This week, news reached that Block T, an arts and culture organisation based in Smithfield has to leave their premises in the Dublin 7 area and find space for 120 members who utilise the space’s 70 studios.
Their members include dozens of practioneers in design, art, fashion, visual art, painting, web developers, screenprinting, musicians, animation and beyond not to mention their hotdesks which anyone could use.
I’ve worked with Block T on a number of events over the years, most notably our Minimum Maximum gigs in the space, where the lineup wasn’t announced in advance and we had Le Galaxie, Fight Like Apes, Rusangano Family, Planet Parade, Bantum and White Collar Boy play surprise shows. The people who run the space are some of the soundest people you’ll meet, passionate about Block T as a creative space.
As you can see above, Block T are a thread for a disparate group of creative people and it would be a real pity for that to disappear just because of rising rents (we’ve been here before in Ireland, and we cannot let commercialism rule over creativity in every aspect of society once again).
Block T spent six years in Smithfield, building a community and a hub that was felt at galleries, exhibitions, festivals like Body & Soul, Knockanstockan and many other events.

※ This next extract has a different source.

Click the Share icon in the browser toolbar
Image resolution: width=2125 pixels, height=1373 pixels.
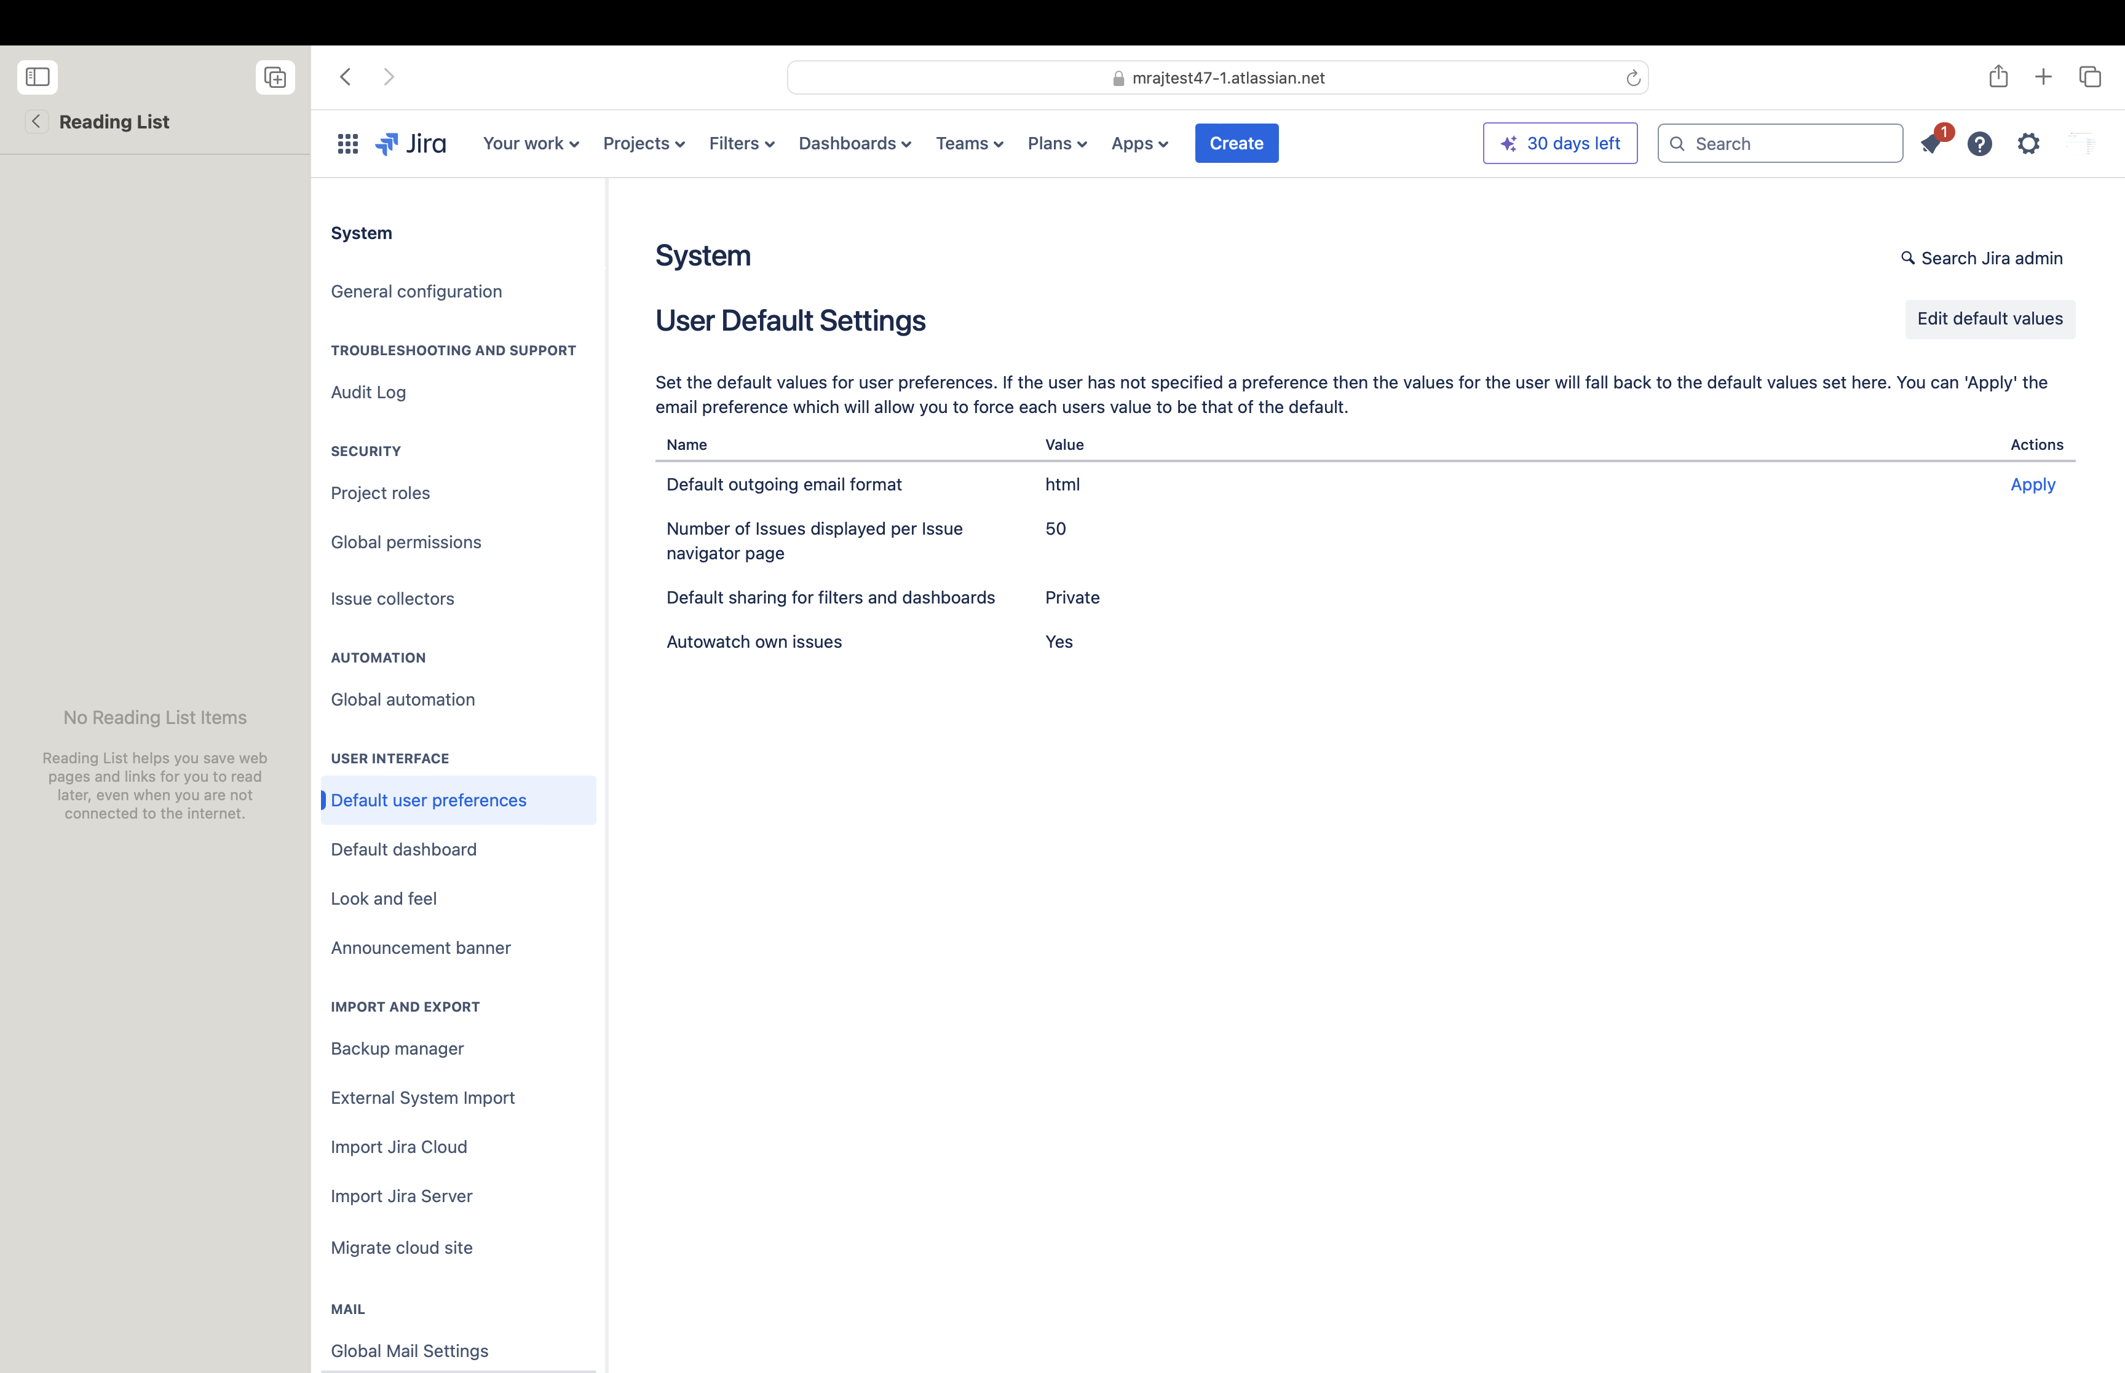[1997, 77]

An organisation like this relies not on public funding (which only makes up 2% of their income) but membership fees. This leaves Block T in the situation it is currently in, without a safety net, at the mercy of the market.
In the last two years or so, we’ve lost creative hubs like Mabos, Monster Truck, The Factory, Moxie and The Joinery. All gone. All scattered to the city. Dublin City Council should recognise the value of creative-lead spaces like Block T while we still have them but we cannot wait for action on that front. We already know how important they are. A city needs a soul and it’s getting increasingly soulless in Dublin.
From their press release.
We’re inviting advocates, champions for Irish culture, interested patrons, local TDs, mentors and entrepreneurs to support us through this time of transition with advocacy, space provision and capital. We’re looking for new partners who understand the value of social and creative enterprises, and who share our vision for sustainable creative communities for Dublin. We believe these independent spaces are not only necessary in times of economic decline, but also in time of growth.

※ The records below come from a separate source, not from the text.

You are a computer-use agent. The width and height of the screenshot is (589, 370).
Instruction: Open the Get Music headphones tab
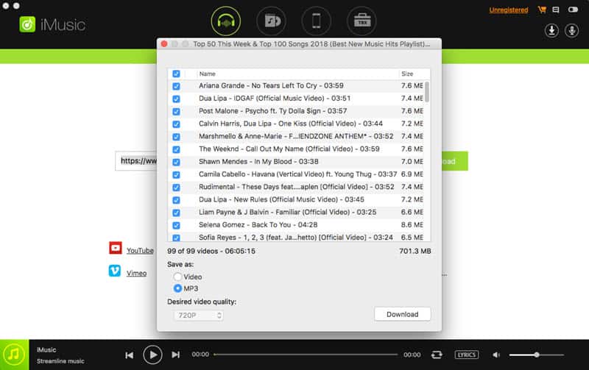(226, 21)
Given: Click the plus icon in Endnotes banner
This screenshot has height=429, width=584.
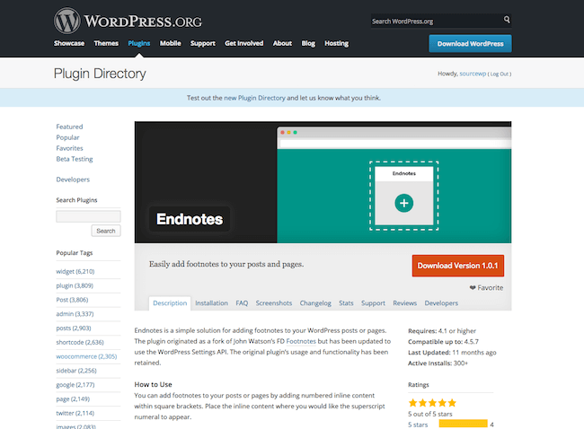Looking at the screenshot, I should coord(403,204).

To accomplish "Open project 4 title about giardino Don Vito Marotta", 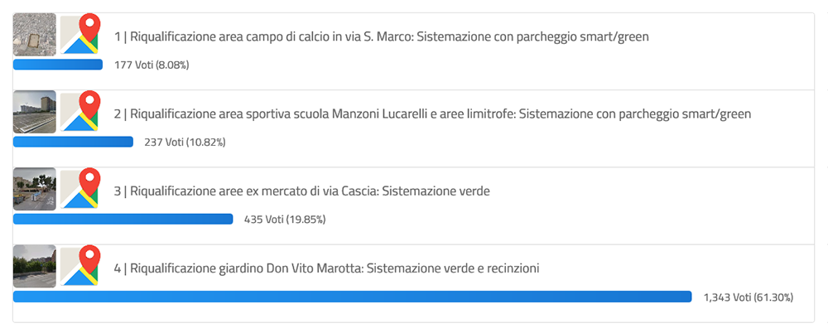I will (x=326, y=268).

Alternative and independent cultural spaces are what makes a city a vibrant, authentic place. Their programmes and projects enrich and diversify the output of Irish culture, which greatly contributes to its tourism industry and global reputation. More importantly these projects play an integral role in community development, offering innovative ways to nurture and support the talent of this industry that will help fuel our economy in the years ahead.

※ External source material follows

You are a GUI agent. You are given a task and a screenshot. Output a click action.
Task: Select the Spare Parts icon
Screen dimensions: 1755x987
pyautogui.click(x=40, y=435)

Block T are not crying foul, giving out, blaming gentrification, greed or lack of support. They want to remain a vital independent cultural alternative space in the city and are moving towards that goal. It is possible. It doesn’t have to be the end of the story. To do so, they need some help, some leads, an opportunity to flourish not disappear. If you can help, or have a suggestion for a place, contact Grace or Laura.
Update: some positive news today with an announcement of a €9m investment scheme for arts and culture centres, which may apply to places like Block T.